Meekness is not a virtue whereby we become a doormat. Indeed, the Christian understanding of meekness is one whereby the power, peace, and wisdom of the Holy Spirit is allowed to temper the spirit of anger within us. A Catholic Dictionary defines meekness as the virtue that moderates anger and its disorderly effects. This requires great strength! A strength that is beyond man, left to his own resources. The same dictionary also says that meekness is a form of temperance that controls every inordinate movement of resentment at another person’s character or behavior.
What is resentment? The word comes from the Latin sentire, which means to feel. Re-sentment then is to re-feel a real, imagined, or perceived wrong. The will is involved in it, it stirs up anger, destructive feelings, and sets us apart from those we are called to offer our lives as a loving gift for.
After reading this passage by St. Paul in the letter to Timothy I reread it and saw something I never noticed before. He asks us to offer our supplications, prayers, petitions, and thanksgivings, for everyone that we may live a quiet and tranquil life in all devotion and dignity.

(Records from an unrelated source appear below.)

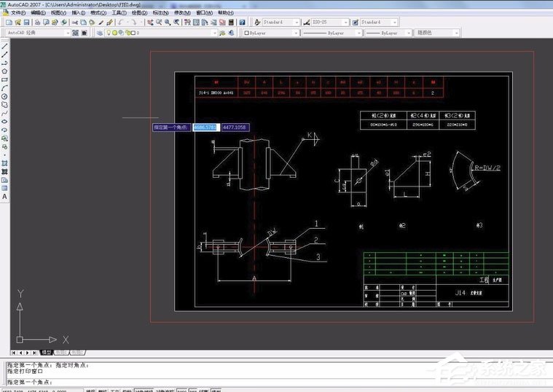
Task: Open the 文件 (File) menu
Action: coord(17,12)
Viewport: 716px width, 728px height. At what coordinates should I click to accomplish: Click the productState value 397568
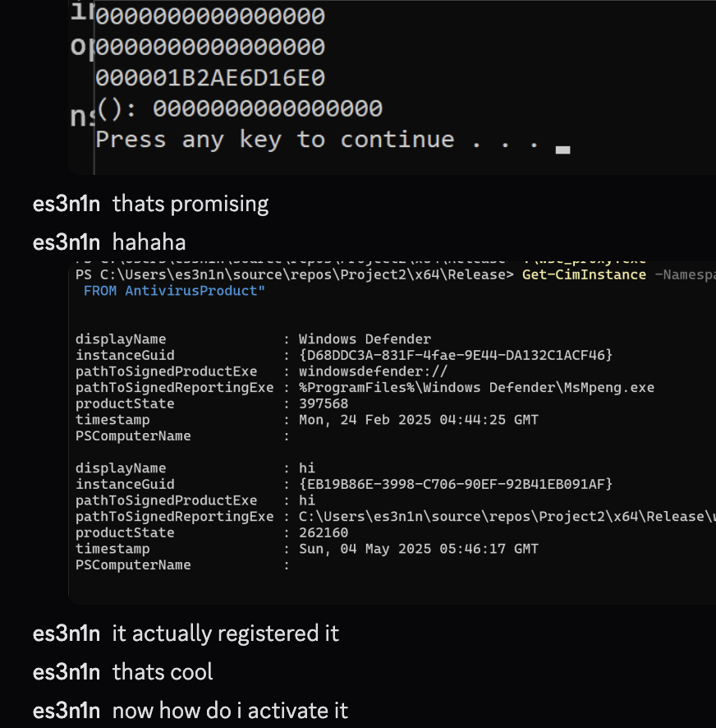tap(324, 404)
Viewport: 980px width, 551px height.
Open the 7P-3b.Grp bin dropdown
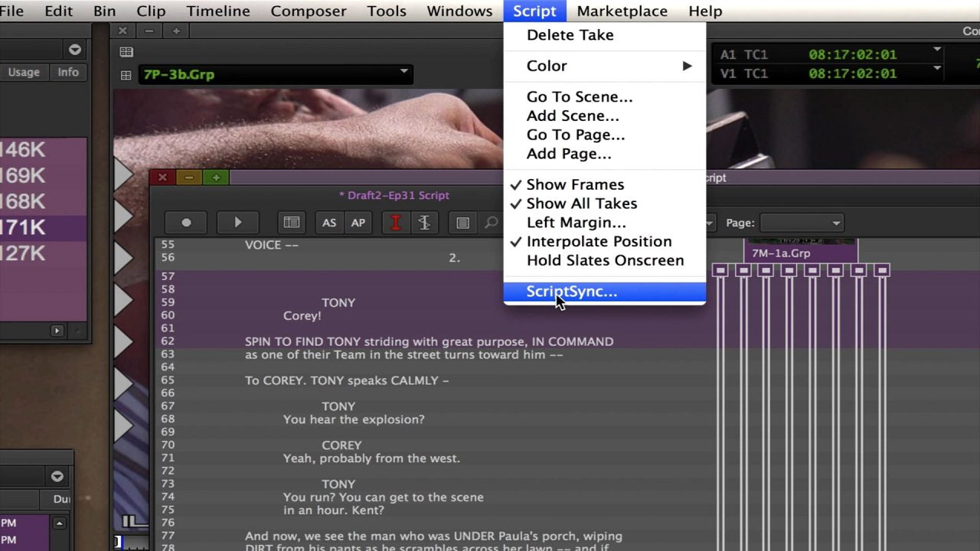pyautogui.click(x=403, y=74)
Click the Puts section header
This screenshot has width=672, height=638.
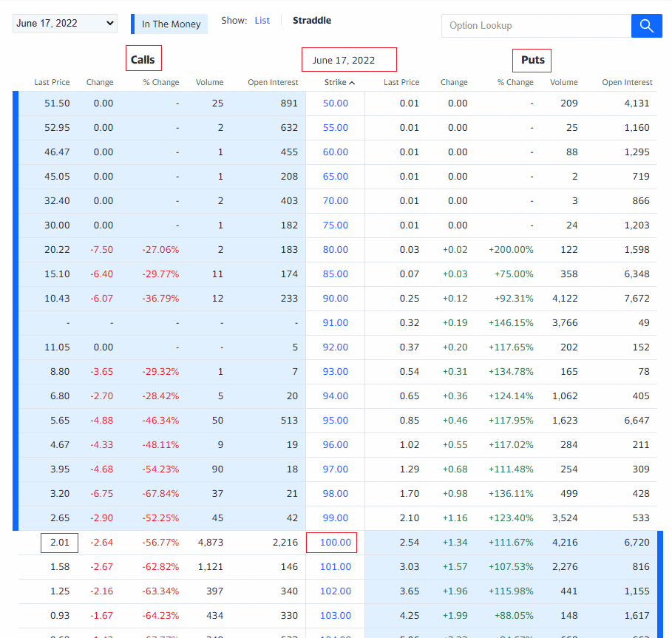point(532,60)
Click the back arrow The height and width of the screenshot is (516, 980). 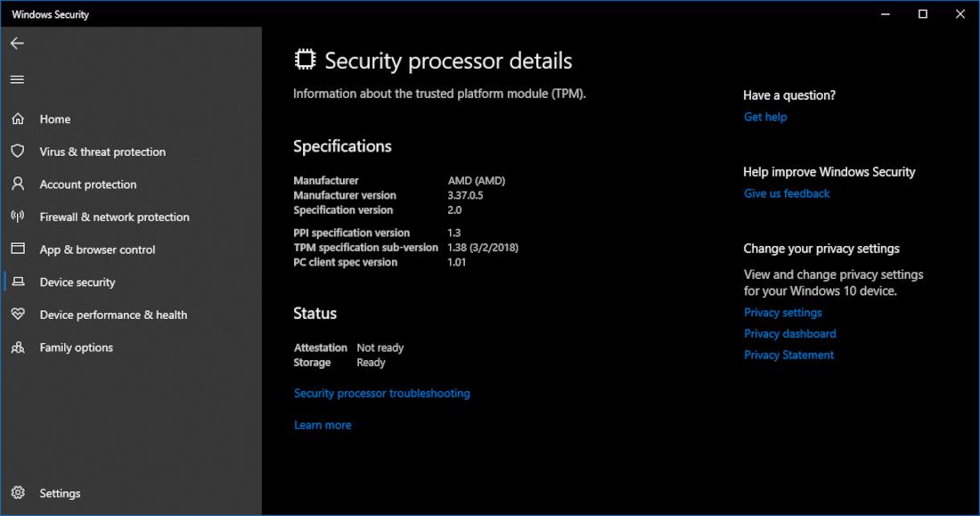tap(17, 43)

We are called to a quiet and tranquil life? …
Yes.
Every member of the body of Christ is called to be a temple of the Holy Spirit whereby the presence of God is within us in a way such that transforms us. The power, presence, and wisdom of God enables us to match the hardship and trials of life with serenity, interior peace, and compassion towards others. But we have to seek Him.
A quiet and tranquil life is not the avoidance of difficulty, challenges, and sacrifice. Perhaps that may be how someone without the gift of faith perceives the means of peace and tranquility. But that is a perception formed according to the terms of the World alone.
As disciples of Jesus, we seek a quiet and tranquil life on the terms of God. That means we seek the peace that can only come from Christ: The One Mediator of God. United to His Body we have an advocate and guide who lacks no power: the Holy Spirit.
When we are lost from the peace of Christ it means we are caught up in the World, putting things before Him. As Catholics we share the faith of St. Paul, that we are called to live a quiet and tranquil life in all devotion and dignity.